### Exercise directions
Read through the listing below and copy each line in which the word "computer" occurs.

### Listed records

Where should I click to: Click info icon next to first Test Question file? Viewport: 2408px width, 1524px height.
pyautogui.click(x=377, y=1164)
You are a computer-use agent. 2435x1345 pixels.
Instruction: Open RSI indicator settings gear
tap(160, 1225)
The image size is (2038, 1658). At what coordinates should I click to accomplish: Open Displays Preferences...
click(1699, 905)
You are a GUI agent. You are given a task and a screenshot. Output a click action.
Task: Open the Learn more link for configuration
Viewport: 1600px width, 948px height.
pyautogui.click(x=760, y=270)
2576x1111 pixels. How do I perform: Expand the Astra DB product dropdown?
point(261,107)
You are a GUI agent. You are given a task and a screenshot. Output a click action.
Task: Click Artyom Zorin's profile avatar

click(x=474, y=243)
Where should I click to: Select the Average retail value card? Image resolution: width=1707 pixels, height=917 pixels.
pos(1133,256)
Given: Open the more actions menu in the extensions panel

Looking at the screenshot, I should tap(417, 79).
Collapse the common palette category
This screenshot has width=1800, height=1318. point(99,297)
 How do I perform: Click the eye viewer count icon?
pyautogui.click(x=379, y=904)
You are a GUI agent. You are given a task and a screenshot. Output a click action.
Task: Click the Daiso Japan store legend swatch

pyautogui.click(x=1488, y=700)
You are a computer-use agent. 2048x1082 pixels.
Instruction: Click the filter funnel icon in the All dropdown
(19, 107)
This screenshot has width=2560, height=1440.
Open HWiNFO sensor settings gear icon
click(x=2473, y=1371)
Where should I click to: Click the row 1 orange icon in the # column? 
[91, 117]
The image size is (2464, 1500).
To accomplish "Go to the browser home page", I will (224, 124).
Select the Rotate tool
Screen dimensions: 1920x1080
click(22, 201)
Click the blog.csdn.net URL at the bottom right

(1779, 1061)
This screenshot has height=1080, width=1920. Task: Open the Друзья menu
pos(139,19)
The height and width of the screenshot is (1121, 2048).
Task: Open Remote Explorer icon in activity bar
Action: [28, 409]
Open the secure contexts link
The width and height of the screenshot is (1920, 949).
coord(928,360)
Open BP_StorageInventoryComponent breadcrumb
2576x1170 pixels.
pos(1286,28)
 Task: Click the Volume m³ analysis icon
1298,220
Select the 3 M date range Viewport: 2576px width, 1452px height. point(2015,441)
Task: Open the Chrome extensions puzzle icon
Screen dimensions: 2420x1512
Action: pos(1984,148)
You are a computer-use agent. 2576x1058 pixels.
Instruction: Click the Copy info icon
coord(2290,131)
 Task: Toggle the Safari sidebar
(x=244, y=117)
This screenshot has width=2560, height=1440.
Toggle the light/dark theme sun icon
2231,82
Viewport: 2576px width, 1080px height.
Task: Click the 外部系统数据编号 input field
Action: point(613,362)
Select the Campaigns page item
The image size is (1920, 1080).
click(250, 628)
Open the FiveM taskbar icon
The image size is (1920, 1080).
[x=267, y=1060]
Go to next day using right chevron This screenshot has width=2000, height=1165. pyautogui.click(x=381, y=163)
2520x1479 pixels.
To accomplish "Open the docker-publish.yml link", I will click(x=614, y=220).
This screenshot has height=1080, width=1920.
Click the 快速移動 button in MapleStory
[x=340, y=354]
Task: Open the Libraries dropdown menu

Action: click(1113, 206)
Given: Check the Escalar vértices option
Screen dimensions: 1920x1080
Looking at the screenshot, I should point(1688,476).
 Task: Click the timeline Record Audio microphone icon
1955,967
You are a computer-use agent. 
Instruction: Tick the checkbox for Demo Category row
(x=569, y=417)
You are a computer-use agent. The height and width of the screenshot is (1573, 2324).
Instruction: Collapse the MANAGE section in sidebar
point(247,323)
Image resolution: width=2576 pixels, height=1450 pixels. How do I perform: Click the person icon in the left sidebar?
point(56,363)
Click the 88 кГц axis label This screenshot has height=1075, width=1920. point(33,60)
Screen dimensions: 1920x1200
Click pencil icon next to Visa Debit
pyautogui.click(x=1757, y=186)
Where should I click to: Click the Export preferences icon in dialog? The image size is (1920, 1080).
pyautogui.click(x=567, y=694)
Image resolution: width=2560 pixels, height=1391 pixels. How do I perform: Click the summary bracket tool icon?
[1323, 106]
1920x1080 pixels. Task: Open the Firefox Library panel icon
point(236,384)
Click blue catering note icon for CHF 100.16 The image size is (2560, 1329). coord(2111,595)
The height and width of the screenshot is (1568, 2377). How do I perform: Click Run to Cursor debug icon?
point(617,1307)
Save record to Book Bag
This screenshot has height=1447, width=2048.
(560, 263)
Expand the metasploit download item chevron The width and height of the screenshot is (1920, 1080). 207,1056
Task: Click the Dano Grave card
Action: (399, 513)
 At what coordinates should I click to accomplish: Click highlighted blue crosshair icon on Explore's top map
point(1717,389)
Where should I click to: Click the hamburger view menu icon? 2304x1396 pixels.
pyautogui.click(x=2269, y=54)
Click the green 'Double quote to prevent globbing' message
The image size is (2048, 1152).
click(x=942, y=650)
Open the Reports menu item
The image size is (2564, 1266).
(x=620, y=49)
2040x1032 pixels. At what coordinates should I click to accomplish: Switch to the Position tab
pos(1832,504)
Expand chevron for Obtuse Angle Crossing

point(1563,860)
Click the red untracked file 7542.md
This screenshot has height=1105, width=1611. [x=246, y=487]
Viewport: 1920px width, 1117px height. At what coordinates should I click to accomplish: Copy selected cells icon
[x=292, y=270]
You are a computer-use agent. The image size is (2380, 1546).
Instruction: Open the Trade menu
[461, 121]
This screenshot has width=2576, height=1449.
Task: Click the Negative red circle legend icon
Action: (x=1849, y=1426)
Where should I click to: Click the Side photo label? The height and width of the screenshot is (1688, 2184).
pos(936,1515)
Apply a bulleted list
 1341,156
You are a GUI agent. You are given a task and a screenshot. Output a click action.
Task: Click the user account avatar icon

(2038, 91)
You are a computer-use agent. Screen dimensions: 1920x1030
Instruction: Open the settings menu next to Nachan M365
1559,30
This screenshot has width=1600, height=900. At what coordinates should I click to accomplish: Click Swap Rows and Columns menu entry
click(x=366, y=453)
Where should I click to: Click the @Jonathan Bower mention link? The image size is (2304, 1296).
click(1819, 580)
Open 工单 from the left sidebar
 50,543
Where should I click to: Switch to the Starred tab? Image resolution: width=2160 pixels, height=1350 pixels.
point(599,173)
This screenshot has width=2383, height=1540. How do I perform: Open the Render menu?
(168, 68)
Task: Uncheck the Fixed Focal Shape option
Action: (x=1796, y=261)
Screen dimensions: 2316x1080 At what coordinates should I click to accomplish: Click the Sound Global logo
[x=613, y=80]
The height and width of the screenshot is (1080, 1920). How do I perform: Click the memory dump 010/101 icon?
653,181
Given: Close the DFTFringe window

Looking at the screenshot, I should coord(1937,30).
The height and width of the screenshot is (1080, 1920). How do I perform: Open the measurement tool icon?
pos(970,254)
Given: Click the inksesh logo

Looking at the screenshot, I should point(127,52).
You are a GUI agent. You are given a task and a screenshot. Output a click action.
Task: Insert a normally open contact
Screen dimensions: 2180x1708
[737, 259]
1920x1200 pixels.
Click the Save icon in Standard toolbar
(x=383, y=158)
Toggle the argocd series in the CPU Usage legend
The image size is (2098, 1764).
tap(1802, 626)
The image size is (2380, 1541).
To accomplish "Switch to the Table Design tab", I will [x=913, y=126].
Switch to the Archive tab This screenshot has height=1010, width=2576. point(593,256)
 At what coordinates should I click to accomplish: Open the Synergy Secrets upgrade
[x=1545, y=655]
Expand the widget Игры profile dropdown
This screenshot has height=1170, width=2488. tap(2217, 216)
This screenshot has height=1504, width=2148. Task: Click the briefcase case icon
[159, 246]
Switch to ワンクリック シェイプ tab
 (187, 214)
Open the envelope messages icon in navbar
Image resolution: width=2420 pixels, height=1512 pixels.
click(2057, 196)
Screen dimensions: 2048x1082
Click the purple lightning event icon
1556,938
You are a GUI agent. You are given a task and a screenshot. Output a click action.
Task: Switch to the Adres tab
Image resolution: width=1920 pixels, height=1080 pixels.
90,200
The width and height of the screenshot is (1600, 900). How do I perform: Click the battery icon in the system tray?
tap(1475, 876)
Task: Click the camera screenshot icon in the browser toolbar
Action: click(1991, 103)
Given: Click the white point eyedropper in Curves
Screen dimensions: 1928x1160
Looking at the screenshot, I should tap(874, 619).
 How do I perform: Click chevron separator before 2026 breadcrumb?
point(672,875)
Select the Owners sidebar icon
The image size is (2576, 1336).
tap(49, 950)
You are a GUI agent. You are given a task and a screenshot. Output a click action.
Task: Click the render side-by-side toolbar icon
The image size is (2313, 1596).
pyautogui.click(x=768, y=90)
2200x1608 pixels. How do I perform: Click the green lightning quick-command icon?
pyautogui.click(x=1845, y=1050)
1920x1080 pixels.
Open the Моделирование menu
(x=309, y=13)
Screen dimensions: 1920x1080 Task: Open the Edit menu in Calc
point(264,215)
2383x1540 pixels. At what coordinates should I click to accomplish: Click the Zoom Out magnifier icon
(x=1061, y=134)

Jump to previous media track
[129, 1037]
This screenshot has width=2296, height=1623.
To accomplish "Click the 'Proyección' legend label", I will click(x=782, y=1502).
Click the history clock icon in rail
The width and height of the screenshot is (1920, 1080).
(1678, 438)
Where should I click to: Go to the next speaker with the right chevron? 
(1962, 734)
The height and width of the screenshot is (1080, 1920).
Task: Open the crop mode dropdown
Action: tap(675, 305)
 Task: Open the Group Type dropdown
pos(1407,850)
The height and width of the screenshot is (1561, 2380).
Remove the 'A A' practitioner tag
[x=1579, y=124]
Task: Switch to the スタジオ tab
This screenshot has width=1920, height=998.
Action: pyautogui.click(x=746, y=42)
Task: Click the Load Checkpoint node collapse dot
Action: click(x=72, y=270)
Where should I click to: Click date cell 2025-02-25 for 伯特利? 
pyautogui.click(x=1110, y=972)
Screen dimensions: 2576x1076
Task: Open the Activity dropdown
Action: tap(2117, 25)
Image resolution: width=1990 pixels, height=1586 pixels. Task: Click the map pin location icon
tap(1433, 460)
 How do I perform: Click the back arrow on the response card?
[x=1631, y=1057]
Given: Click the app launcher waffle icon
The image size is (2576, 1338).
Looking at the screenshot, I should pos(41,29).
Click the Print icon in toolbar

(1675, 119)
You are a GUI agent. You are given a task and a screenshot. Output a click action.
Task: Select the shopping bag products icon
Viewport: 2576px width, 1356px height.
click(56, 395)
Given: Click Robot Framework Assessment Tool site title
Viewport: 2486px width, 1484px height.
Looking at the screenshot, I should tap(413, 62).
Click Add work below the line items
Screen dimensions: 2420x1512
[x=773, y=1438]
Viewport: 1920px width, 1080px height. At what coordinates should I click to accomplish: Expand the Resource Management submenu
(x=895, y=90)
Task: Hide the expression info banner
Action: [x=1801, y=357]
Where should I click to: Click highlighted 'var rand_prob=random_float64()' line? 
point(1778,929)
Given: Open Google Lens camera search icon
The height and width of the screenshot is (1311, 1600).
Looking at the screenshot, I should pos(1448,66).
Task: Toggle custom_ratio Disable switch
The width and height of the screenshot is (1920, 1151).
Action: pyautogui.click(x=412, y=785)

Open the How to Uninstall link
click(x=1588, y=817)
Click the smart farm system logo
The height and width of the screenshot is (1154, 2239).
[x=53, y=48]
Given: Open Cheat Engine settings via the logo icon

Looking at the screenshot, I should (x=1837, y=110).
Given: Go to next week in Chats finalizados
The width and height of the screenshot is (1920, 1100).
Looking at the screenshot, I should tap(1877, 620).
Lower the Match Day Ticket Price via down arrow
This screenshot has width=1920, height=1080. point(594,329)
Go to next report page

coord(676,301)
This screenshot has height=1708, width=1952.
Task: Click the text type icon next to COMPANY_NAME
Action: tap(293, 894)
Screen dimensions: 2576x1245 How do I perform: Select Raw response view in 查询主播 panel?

### Response to this exercise
You are a computer-use agent. 2435x1345 pixels.
You are a computer-use agent. 2048x1082 pixels.
You are a computer-use agent. 2576x1058 pixels.
You are a computer-use agent. 
You are a computer-use agent. The height and width of the screenshot is (1573, 2324).
You are a computer-use agent. The image size is (2380, 1546).
You are a computer-use agent. Screen dimensions: 1920x1030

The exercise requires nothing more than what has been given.